Tongariro Alpine Crossing
On Saturday, I picked up a rental car in downtown Auckland and was able to immediately get on a freeway driving on the left side of the road. There was a fair amount of traffic on the highway as I drove south, until I had passed the final large town of Hamilton. From Hamilton, I drove to the town of Taupo and stopped on the edge of town to look across enormous Lake Taupo where I could see the volcanoes of Tongariro National Park in the distance. From there, I drove on very rural two lane roads to the National Park village at Tongariro where I stayed for three nights in a nice hostel with my own room. I had a gourmet dinner in a restaurant in an old train station on the edge of the village.
On Sunday, I hiked the Tongariro Alpine Crossing which had a crowd of hikers but was spectacular nevertheless. The shuttle from the hostel dropped me at the Mangatopop trailhead early in the morning, and the driver told me that he would pick me up at either 3:00 pm or 5:00 pm at the Ketetahi trailhead after a twelve mile hike. I began by hiking up the Mangatepopo Stream basin below a high saddle in front of me. The soil and rocks in the basin were volcanic and very dark colored. It was overcast and there were low clouds on top of the saddle, so I only had glimpses of the high, active volcano, Mount Ngaurohoe, above the saddle. Once I climbed up onto the saddle, I could see imposing 7,300 feet tall Mount Nguarohoe, which had served as Mount Doom in the filming of the Lord of the Rings. On top of the saddle, I came to a sign for a route up the volcano, so I decided to add a steep climb of Nguarohoe to my hike. The terrain on the side of the volcano alternated between soft, volcanic soil and rugged, hard lava. It was a slow and difficult climb. The view down to the next volcano, Mount Tongariro, was clear, but views beyond the park were to the tops of clouds that covered the surrounding the countryside. After admiring the views and the interior of the crater, I found that the fastest way down the mountain was on a line of soft soil. I could bury my heels, and using my poles, I almost skied down on the soft landslide I was creating. I got to the bottom quickly.
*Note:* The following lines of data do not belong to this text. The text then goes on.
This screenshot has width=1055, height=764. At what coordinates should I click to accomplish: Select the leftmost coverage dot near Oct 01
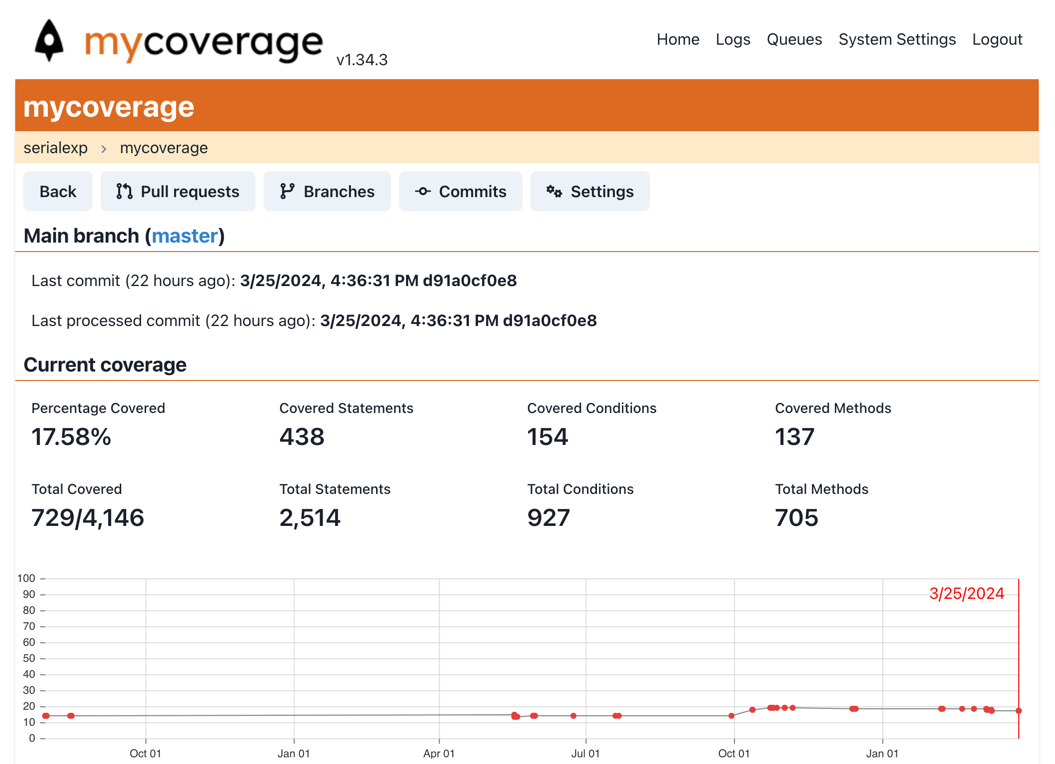(44, 716)

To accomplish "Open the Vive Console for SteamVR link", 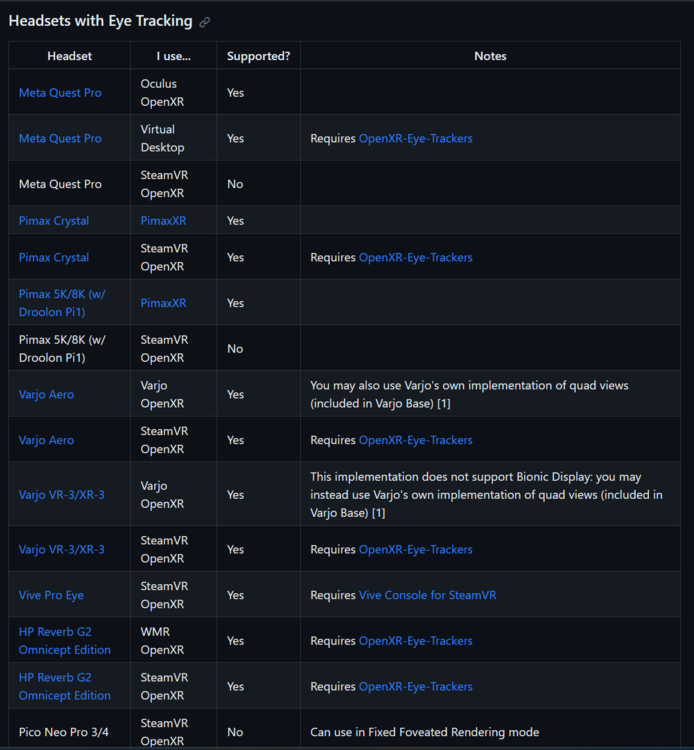I will 427,596.
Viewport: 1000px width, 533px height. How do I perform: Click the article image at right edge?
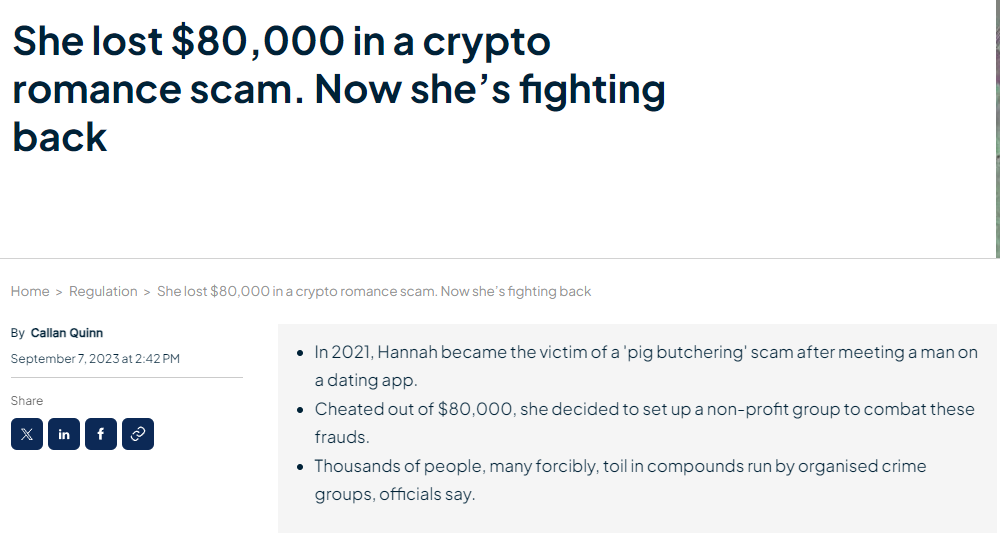pos(997,129)
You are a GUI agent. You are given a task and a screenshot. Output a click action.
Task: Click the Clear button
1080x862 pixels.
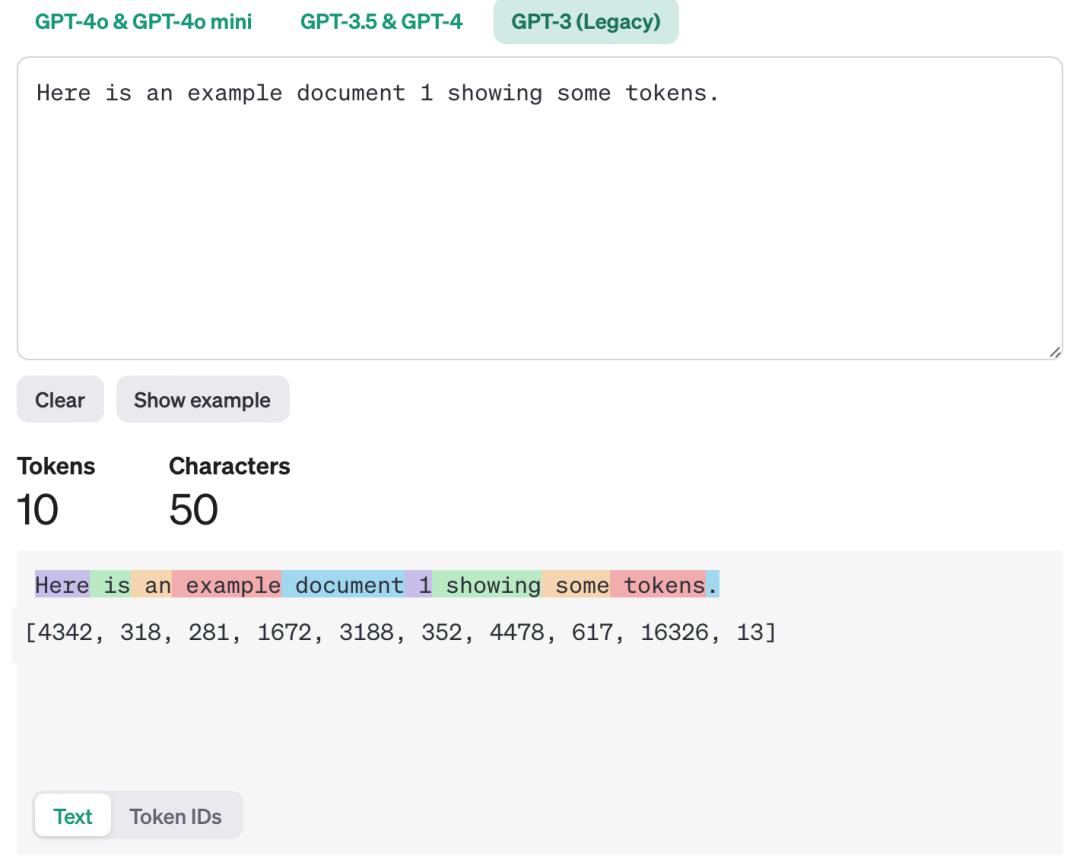tap(59, 399)
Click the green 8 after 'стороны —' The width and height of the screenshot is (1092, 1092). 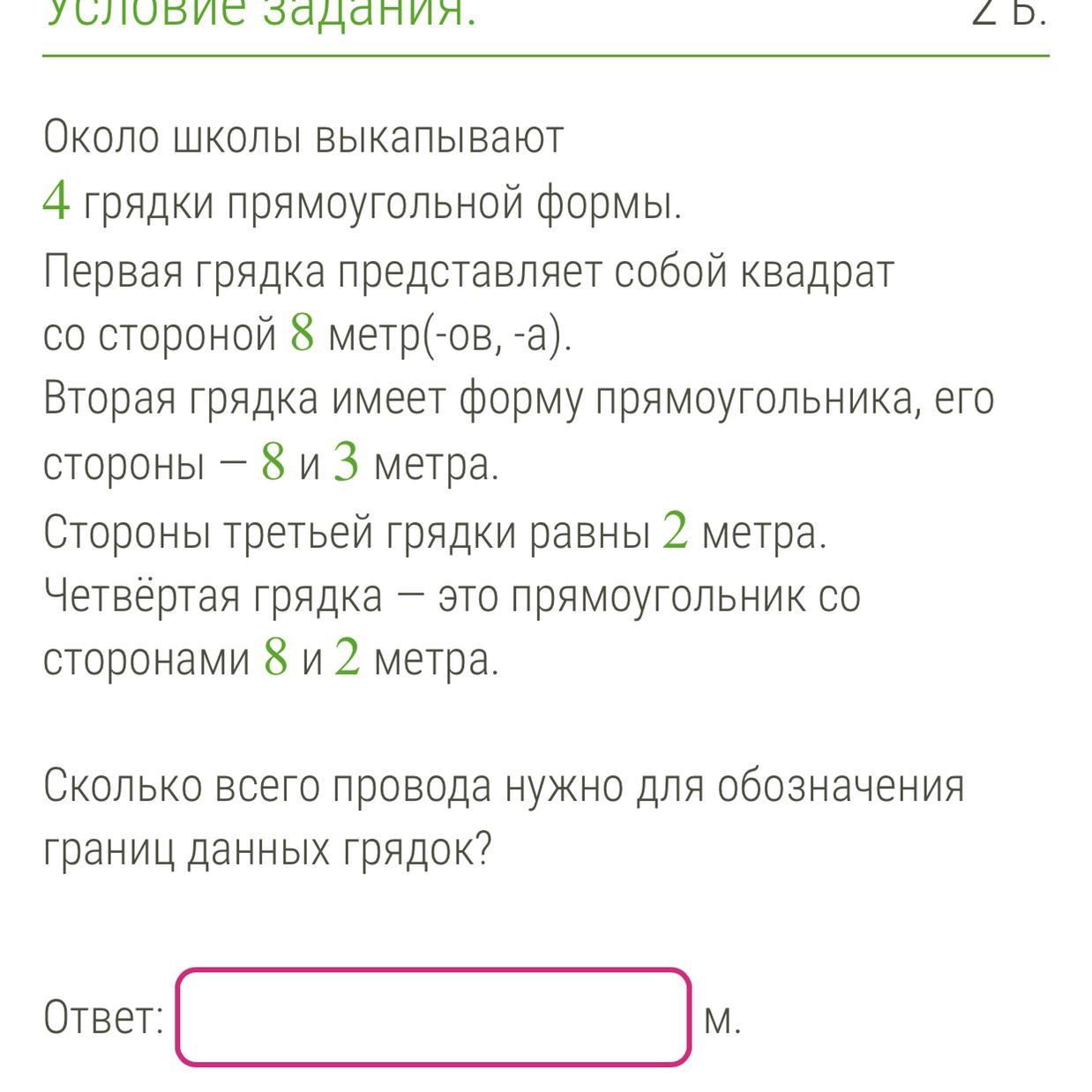coord(273,463)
From the bottom, I crossed the level South Crater and had a shorter steep climb onto the Mangatepopo saddle, which is an outlier ridge of Mount Tongariro. I followed the ridge beside the beautiful Red Crater, and descended into the Central Crater. I passed the three Emerald Lakes, each with its own unique pattern and shade of green. There were fumaroles around the lake that smoked and smelled of sulpher. After crossing the Central Crater, I climbed again to a ridge above the beautiful Blue Lake. From Blue Lake, we descended through beautiful, open terrain toward the north where we could see Lake Otamangakau and enormous Lake Taupo in the distance beyond. From the trail, we could see and smell the smoke pouring from the Te Mari crater. After a long descent, I arrived at the Ketetahi Trailhead in time for the 5:00 shuttle. I had never hiked in such beautiful volcanic terrain, and it was certainly one of the best day hikes in the world.